Data for processing START

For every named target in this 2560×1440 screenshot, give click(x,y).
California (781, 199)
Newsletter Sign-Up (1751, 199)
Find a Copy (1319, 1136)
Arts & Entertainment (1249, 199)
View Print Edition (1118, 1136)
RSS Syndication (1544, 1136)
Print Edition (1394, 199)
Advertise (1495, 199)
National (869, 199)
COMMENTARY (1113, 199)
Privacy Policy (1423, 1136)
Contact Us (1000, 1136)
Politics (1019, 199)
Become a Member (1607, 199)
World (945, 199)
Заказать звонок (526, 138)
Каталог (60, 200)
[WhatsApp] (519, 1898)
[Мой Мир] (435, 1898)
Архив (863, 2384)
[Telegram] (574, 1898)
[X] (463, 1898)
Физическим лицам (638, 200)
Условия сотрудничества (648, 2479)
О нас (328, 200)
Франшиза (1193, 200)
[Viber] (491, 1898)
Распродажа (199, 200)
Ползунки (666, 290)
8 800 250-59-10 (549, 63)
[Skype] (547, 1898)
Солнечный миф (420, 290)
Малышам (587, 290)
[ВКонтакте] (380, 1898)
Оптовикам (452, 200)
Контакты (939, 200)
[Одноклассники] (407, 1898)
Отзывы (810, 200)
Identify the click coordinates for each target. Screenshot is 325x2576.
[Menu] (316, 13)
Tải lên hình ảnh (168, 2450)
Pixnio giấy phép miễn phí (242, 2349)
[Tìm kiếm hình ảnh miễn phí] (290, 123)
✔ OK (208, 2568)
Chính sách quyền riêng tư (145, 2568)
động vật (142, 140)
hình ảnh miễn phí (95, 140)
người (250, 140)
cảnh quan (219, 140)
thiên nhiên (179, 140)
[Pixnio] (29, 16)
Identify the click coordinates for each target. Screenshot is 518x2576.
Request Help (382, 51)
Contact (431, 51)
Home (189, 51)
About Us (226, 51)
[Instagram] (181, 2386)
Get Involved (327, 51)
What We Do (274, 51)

Data for processing END

Task instructions ->
Track down all lines above with the string "target" and copy them.

Exercise response ->
For every named target in this 2560×1440 screenshot, give click(x,y).
Identify the click coordinates for each target. Screenshot is 325x2576.
Identify the click coordinates for each target. Screenshot is 518x2576.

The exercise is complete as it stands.